Company that markets another's products or services

A channel partner is a company that partners with a manufacturer or producer to market and sell the manufacturer's products, services, or technologies. This is usually done through a co-branding relationship. Channel partners may be distributors, vendors, retailers, consultants, systems integrators (SI), technology deployment consultancies, and value-added resellers (VARs) and other such organizations.

== Managed services channel partner ==
The Managed Services Channel Program (MSCP) defines managed services based on market and industry best practices, validates a provider’s managed service against those standards, and offers escalating rewards tied to the value delivered.
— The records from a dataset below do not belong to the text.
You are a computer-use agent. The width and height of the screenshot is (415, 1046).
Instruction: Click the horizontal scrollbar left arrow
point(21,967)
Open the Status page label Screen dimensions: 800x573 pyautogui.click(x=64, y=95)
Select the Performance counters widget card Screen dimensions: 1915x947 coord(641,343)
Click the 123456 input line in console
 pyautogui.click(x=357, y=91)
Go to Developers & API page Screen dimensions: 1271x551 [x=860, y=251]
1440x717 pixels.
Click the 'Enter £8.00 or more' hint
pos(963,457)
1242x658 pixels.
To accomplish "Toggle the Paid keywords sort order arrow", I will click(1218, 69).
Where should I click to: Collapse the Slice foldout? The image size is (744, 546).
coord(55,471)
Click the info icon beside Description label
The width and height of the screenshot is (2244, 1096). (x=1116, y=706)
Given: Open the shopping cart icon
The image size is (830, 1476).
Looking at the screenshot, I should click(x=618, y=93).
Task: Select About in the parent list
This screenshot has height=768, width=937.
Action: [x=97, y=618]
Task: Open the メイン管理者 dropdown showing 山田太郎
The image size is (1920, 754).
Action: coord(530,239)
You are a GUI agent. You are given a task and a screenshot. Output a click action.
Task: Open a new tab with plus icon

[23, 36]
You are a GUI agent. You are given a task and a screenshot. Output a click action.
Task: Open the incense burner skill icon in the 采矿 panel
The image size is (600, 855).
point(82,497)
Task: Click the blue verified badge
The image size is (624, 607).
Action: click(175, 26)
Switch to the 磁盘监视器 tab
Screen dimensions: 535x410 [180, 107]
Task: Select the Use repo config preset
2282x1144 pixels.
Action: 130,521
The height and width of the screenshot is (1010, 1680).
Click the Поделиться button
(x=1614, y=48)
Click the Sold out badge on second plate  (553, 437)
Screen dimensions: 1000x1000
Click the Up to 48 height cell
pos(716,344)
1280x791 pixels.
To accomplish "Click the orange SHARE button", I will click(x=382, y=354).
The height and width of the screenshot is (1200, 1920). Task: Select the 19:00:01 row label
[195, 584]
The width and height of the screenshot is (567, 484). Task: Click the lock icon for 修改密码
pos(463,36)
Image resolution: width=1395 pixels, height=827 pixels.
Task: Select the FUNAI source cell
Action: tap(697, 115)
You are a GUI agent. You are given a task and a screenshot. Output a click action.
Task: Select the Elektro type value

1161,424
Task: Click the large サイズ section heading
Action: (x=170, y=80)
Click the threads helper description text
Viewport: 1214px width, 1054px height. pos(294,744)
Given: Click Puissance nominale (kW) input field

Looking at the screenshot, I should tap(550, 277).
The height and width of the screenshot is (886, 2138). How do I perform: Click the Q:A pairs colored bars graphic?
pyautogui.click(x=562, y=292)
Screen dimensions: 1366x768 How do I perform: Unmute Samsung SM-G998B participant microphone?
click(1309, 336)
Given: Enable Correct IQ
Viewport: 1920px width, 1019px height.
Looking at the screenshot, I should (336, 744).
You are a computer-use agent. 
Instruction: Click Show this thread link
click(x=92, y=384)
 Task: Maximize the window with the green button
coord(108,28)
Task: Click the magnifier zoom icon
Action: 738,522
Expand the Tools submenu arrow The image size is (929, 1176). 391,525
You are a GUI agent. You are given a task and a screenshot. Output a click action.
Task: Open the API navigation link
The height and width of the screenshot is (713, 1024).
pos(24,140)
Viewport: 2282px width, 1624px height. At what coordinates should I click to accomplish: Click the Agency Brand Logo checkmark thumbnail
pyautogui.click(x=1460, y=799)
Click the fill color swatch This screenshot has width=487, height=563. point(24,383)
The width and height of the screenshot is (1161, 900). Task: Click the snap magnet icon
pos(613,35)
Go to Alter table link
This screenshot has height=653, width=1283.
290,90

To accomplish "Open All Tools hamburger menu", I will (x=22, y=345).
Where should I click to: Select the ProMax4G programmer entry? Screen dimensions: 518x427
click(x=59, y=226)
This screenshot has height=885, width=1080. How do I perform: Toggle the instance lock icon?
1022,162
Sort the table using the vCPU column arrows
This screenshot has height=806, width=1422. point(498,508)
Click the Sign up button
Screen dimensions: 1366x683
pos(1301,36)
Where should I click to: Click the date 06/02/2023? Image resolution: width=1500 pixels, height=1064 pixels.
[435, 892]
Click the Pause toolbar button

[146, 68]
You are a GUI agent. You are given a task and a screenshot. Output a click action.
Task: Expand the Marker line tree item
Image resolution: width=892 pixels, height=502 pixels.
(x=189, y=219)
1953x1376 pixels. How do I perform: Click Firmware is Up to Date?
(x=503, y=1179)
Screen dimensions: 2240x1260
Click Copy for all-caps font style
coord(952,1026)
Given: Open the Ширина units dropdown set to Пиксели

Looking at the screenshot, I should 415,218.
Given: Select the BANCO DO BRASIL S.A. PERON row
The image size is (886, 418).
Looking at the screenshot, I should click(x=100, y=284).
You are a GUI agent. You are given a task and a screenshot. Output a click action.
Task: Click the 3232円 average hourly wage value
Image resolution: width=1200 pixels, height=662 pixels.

== Outsourcing channel partner ==
The Outsourcing Channel Program is designed for partners who assume management of customer assets for multiple years across multiple technologies, either at the customer site or at another location like a remote data center.

== Referral partner ==
The referral partner is any individual, usually a professional consultant, existing customer, or sales professional, who can refer new customers to the manufacturer in any number of ways. Increasingly, companies are taking advantage of this type of partner as more and more individuals find work independently consulting and referring manufacturer solutions to their clients—which in essence provides a low cost way for manufacturers to manage their sales efforts.

== Partner relationship management (PRM) software ==
With the increased reliance on the channel to drive sales efforts, technology has emerged to help support these efforts. Partner relationship management (PRM) is the term most widely used to refer to this type of technology.